No estamos hechos para disfrutar, ni para descubrir, ni para realizarnos, ni para ser felices. Todo eso son extravagancias: ni siquiera estamos hechos para vivir, sino para medrar. Somos meros eslabones de la especie.
En tanto que manifestaciones pasajeras, nuestra misión es la misma que la de cualquier otro ser vivo: sobrevivir hasta la edad de reproducirnos, y pasar el testigo cuanto antes. Una vez saldado nuestro papel en la cadena, no solo ya no hacemos falta, sino que incluso sobramos: las generaciones posteriores son la prioridad. Tiene sentido que, a partir de una cierta edad, nuestro cuerpo se autodestruya.

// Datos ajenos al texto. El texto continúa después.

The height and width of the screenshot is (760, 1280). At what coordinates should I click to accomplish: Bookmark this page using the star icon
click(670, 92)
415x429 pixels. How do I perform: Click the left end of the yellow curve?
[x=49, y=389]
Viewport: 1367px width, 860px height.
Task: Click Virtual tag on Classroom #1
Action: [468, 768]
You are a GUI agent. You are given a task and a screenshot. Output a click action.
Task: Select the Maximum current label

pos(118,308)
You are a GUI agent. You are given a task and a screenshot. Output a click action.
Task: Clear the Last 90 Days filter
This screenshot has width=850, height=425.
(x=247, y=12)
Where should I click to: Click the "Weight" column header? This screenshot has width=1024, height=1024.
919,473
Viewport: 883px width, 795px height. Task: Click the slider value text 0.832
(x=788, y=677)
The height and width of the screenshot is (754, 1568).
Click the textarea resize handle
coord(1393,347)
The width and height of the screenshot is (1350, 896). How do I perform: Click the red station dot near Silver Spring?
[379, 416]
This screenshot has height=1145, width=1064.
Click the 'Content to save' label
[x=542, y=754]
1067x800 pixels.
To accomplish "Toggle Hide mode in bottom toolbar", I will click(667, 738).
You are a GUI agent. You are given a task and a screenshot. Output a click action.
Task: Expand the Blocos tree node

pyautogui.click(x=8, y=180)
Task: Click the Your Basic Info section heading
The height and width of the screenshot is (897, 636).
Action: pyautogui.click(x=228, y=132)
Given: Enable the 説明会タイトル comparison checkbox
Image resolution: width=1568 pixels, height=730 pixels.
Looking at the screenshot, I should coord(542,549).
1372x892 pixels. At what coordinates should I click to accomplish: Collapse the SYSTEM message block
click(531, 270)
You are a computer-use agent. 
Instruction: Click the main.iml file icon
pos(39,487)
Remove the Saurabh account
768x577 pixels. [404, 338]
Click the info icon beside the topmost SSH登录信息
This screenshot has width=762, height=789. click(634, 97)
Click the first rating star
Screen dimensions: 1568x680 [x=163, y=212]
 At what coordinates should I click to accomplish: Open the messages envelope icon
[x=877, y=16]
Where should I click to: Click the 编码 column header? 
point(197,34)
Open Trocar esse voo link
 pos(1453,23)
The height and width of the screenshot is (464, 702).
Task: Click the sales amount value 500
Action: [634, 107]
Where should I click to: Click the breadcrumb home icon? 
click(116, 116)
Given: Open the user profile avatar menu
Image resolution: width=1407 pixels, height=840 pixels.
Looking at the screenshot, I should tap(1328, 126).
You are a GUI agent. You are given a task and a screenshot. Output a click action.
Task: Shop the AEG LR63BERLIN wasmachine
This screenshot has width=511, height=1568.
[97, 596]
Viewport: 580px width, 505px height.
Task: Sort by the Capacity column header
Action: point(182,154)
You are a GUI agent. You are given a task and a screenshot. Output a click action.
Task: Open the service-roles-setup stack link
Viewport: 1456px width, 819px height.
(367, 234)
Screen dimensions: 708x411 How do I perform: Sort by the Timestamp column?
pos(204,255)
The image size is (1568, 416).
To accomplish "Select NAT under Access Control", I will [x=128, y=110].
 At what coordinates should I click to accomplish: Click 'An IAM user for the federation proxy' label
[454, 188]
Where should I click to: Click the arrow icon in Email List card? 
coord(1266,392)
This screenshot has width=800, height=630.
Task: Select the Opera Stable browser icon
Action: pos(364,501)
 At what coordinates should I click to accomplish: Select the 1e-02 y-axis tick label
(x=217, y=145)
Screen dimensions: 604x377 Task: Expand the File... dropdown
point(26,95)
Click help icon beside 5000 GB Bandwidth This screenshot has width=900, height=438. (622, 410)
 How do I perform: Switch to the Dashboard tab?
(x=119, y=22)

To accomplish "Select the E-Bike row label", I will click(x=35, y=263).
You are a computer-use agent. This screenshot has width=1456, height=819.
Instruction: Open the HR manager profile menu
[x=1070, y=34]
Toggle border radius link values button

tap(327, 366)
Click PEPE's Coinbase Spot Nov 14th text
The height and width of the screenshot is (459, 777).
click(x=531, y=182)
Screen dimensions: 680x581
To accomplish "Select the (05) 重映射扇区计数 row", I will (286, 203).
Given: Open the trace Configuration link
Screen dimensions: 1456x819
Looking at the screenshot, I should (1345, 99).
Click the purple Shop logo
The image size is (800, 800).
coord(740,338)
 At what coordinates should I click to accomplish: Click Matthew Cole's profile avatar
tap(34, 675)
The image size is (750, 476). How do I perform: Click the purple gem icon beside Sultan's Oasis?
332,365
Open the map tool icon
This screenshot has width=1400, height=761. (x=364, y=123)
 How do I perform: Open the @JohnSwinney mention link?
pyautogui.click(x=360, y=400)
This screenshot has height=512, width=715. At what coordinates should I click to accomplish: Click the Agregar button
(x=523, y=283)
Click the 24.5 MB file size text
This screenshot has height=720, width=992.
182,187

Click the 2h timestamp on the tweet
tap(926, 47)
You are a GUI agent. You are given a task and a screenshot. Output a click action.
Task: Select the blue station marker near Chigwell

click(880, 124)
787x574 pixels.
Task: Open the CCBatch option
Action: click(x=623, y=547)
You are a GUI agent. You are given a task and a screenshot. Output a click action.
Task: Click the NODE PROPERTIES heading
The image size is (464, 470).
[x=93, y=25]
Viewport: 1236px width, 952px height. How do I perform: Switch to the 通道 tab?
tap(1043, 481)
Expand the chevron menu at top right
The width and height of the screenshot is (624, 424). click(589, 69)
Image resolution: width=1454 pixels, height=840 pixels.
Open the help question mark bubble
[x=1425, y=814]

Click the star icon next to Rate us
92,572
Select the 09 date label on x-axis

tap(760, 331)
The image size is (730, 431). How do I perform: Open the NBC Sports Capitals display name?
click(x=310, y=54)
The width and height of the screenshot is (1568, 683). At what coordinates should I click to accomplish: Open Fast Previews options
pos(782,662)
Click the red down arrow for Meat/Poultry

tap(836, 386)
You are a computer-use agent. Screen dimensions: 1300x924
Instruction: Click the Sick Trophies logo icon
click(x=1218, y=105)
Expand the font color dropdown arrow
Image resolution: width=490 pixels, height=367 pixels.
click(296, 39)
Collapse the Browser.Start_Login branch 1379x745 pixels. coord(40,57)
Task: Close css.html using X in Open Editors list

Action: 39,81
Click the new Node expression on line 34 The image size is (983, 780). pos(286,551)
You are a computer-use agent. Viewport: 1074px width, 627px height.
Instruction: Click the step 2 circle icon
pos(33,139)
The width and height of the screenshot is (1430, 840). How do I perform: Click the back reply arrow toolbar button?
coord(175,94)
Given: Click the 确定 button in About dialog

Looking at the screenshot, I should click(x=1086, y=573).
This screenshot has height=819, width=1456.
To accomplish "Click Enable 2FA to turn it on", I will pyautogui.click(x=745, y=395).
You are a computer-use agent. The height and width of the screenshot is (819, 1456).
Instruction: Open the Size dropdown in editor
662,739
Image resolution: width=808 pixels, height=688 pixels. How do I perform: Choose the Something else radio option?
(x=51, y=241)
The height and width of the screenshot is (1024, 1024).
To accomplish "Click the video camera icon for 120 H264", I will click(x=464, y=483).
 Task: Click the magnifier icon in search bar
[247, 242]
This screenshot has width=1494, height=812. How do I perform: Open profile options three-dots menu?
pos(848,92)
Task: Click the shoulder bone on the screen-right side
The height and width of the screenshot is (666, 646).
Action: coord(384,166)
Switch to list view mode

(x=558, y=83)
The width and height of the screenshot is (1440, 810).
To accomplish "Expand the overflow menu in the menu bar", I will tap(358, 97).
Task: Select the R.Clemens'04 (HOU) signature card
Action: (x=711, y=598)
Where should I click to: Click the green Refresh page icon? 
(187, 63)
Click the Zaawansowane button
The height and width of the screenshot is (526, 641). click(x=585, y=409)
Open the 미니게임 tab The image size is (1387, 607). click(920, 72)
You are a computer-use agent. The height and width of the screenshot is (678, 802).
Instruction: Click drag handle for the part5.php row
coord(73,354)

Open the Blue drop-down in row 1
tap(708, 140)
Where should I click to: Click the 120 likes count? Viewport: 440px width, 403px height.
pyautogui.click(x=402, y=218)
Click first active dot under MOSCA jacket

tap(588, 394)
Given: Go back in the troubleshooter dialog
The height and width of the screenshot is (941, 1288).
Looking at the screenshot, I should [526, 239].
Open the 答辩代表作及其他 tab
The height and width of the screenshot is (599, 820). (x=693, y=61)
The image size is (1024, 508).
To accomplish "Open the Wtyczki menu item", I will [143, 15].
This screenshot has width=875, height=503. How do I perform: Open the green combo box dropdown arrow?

La identidad, la conciencia, el deseo, el placer, la cultura entera, son epifenómenos de ese cometido supervivencia-reproducción. Hemos construido nuestras vidas como castillos en el aire, lujos que discurren al margen de la corriente vital. Tienen valor para nosotros, pero no le pidamos a la vida que los defienda. Aspiramos al amor, una alianza necesaria, pero frágil: nuestro instinto también impone la rivalidad. Las adicciones priman el placer intenso y venenoso a la moderación de una salud longeva. Estas contradicciones nos hacen neuróticos, y la neurosis es otro epifenómeno de una biología que no nos quiere felices, sino eficaces. El proyecto del hombre se construye contra corriente.